Devoid of blocking molecules, more than 53% of its calcium is assimilated by the body according to data from the Osteoporosis Research and Information Group. It’s a record.
After age 50, calcium is even more important because it helps protect your bones and avoid the risk of osteoporosis. “In France, calcium = dairy products. However, dairy products only provide a good third of adults’ calcium. They are neither miraculous nor essential. At the same time, plant sources are numerous and effective“, wants to reestablish the dietitian-nutritionist Marie-Gabrielle Domizi in her book Neither meat nor deficiency (ed. La Plage). Among all plant sources, a green vegetable easily found in supermarkets or on market stalls achieves a major nutritional feat: it allows the body to assimilate, in equal portions, twice as much calcium as yogurt.
It all depends on the ability of the intestines to absorb this mineral. This is what doctors call “bioavailability.” On paper, many vegetables contain calcium, but the body often rejects it (as with spinach, where only 5% of calcium is absorbed). Our green champion crushes the competition: completely free of blocking molecules, more than 53% of its calcium is assimilated by the body, according to data from the Osteoporosis Research and Information Group (GRIO). It’s a record.
This star vegetable is none other than watercress. According to the official ANSES nutrition table (Ciqual), 100 g of watercress provides 160 mg of calcium, compared to 130 mg for yogurt. But if we calculate what actually ends up in our bones after digestion, the match is clear: watercress provides 85 mg of useful calcium, compared to only 41 mg for yogurt. It even provides more than Comté, which is nevertheless the cheese with the highest concentration of calcium in the French cheese landscape. It is for these reasons in particular that watercress was voted “the healthiest food in the world” by researchers at William Paterson University in New Jersey.

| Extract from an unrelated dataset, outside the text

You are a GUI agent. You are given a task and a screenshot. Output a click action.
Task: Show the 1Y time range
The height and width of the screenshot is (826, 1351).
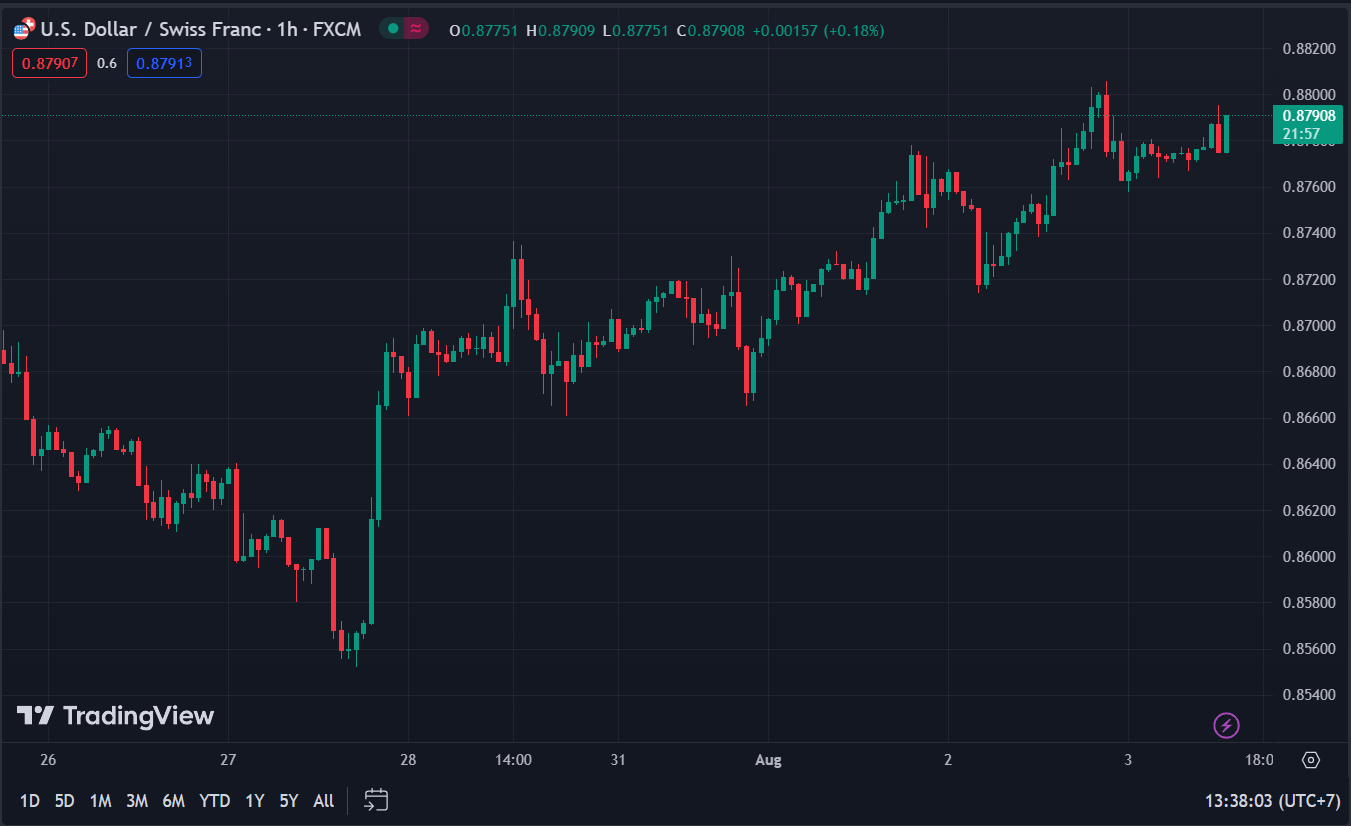pyautogui.click(x=255, y=800)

Unlike other very dense cabbages, watercress is tender and can be bought in bunches or ready-to-use bags in the fresh section. In summer, you can also discover garden cress (also called “watercress”). Often sold in trays still alive on its roots, it has the same virtues for bones as winter watercress (watercress), but its shoots (smaller) have a slightly peppery flavor, perfect for waking up summer dishes.
To easily consume 100 g this month of June, forget hot soups. Eat it raw, in a salad or simply mix it with half a cucumber, a drizzle of olive oil and natural yogurt (or cream cheese): you obtain an ultra-refreshing express green gazpacho, a real calcium bomb for the bones. “Leafy vegetables not only contain highly absorbable calcium, they also provide magnesium, potassium and vitamin K, all of which work synergistically for skeletal strength.“, concludes the nutrition expert.